⟨
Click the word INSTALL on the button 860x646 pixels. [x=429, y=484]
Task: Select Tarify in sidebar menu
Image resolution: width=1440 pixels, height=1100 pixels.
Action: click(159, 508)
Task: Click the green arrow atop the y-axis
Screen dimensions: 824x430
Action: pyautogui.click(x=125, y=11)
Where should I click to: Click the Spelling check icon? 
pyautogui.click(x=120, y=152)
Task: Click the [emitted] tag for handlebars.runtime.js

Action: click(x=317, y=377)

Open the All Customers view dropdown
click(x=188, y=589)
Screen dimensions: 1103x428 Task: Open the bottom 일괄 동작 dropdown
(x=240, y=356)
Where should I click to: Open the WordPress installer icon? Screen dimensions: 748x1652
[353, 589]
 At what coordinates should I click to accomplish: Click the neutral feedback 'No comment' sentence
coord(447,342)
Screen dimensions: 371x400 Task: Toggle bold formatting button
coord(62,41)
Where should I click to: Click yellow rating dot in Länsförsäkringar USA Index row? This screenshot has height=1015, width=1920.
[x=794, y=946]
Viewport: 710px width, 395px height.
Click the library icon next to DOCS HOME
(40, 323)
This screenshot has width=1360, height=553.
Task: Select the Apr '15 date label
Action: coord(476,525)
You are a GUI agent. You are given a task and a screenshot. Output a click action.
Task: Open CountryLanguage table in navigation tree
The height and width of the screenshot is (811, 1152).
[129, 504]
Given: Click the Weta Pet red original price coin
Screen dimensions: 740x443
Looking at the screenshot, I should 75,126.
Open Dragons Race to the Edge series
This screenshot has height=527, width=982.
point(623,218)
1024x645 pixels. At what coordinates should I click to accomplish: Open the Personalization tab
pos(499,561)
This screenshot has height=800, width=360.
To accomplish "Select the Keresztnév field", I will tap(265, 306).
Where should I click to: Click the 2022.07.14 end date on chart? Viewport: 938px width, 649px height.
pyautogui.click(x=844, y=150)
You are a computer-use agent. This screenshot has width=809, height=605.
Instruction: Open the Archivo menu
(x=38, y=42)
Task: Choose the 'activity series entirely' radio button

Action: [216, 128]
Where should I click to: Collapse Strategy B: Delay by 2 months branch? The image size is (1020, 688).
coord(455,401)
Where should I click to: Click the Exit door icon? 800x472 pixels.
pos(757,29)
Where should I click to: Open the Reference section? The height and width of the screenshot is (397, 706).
⟩
WHAT IS REQUIRED — Of the records above, copy each line that includes "agent".

EXERCISE ANSWER —
You are a GUI agent. You are given a task and a screenshot. Output a click action.
You are a computer-use agent. This screenshot has width=809, height=605.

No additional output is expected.